• Task requirements
Find all lines with the word "agent" in the material, then copy them.
[Start of Attachment]
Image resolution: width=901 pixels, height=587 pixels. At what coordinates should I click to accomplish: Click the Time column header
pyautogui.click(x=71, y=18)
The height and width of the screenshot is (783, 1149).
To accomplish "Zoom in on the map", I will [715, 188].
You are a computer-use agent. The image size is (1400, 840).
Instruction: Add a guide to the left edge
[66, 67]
[End of Attachment]
[Start of Attachment]
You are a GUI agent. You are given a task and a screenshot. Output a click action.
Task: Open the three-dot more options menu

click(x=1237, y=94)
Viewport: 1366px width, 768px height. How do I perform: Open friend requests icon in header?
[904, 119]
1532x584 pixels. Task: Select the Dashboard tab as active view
[End of Attachment]
[Start of Attachment]
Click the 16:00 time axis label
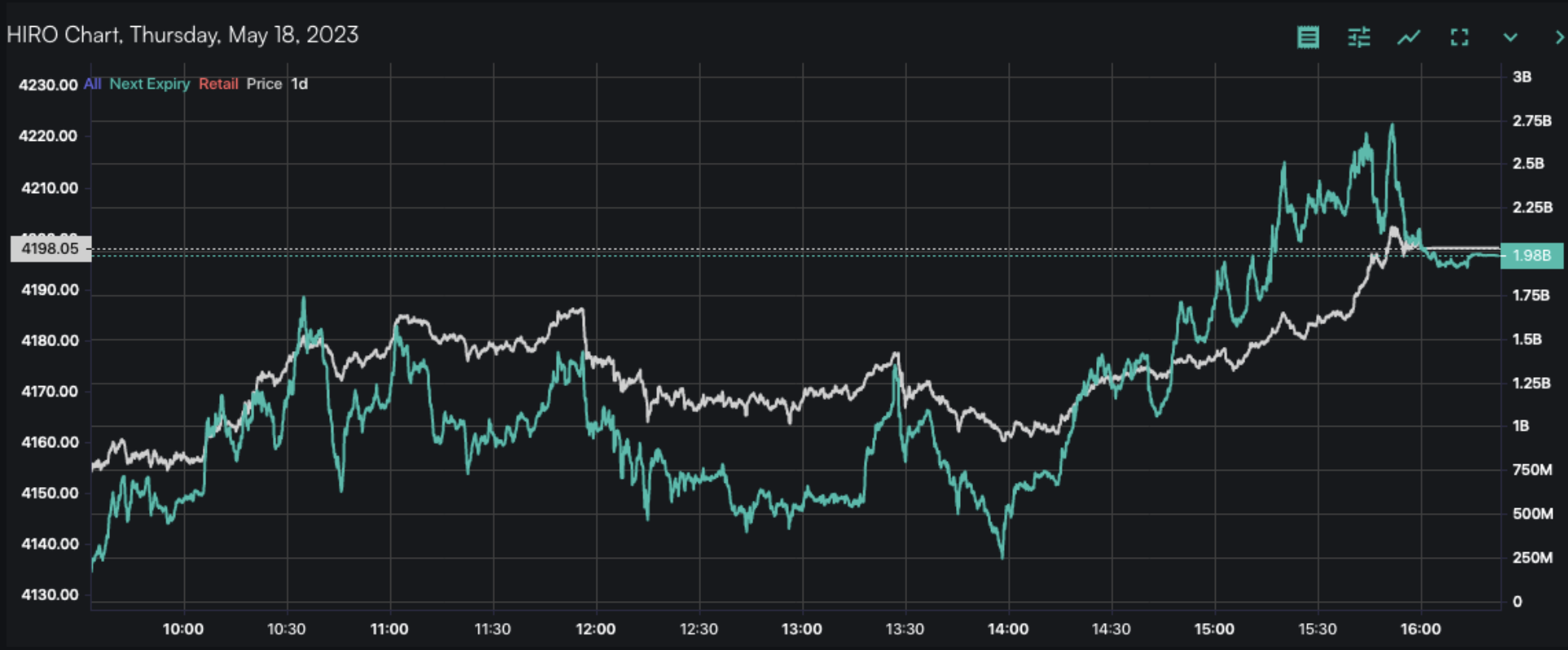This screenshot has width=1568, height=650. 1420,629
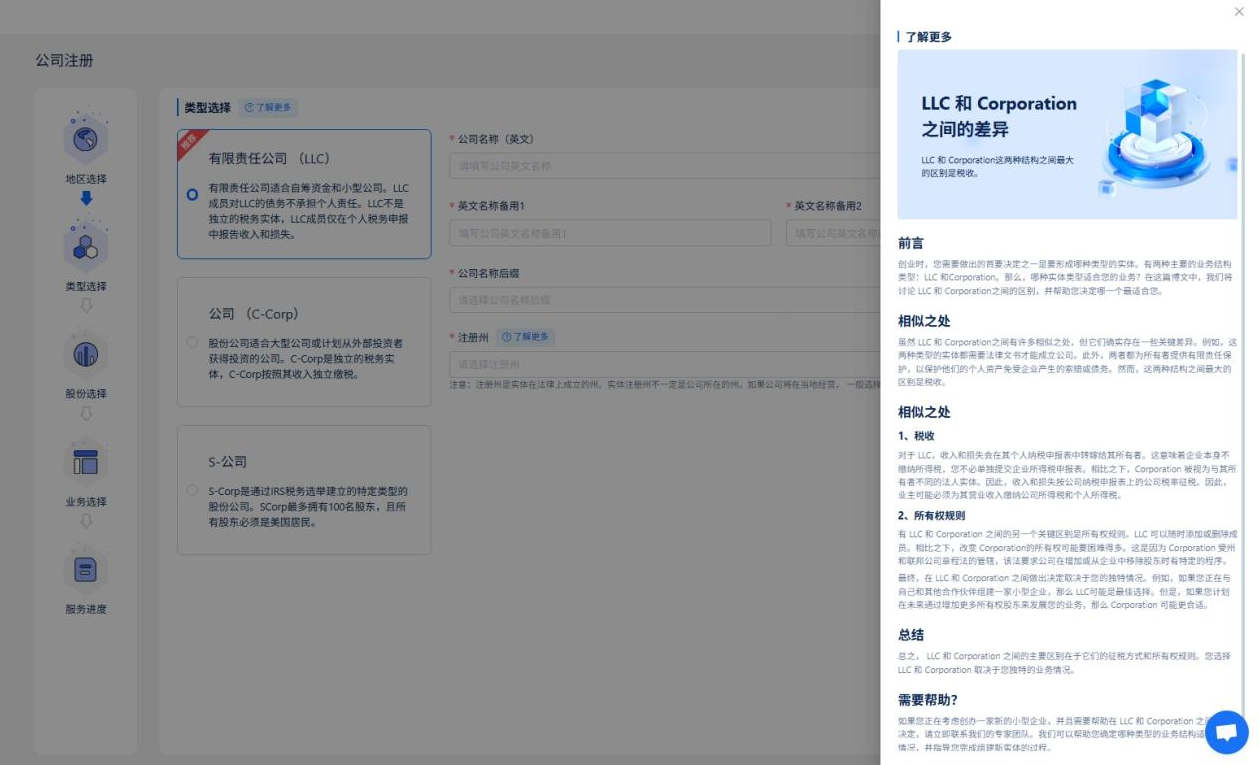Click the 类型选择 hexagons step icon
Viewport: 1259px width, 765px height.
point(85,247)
[End of Attachment]
• Response box
You are a computer-use agent. The image size is (1400, 840).
You are a GUI agent. You are given a task and a screenshot. Output a click action.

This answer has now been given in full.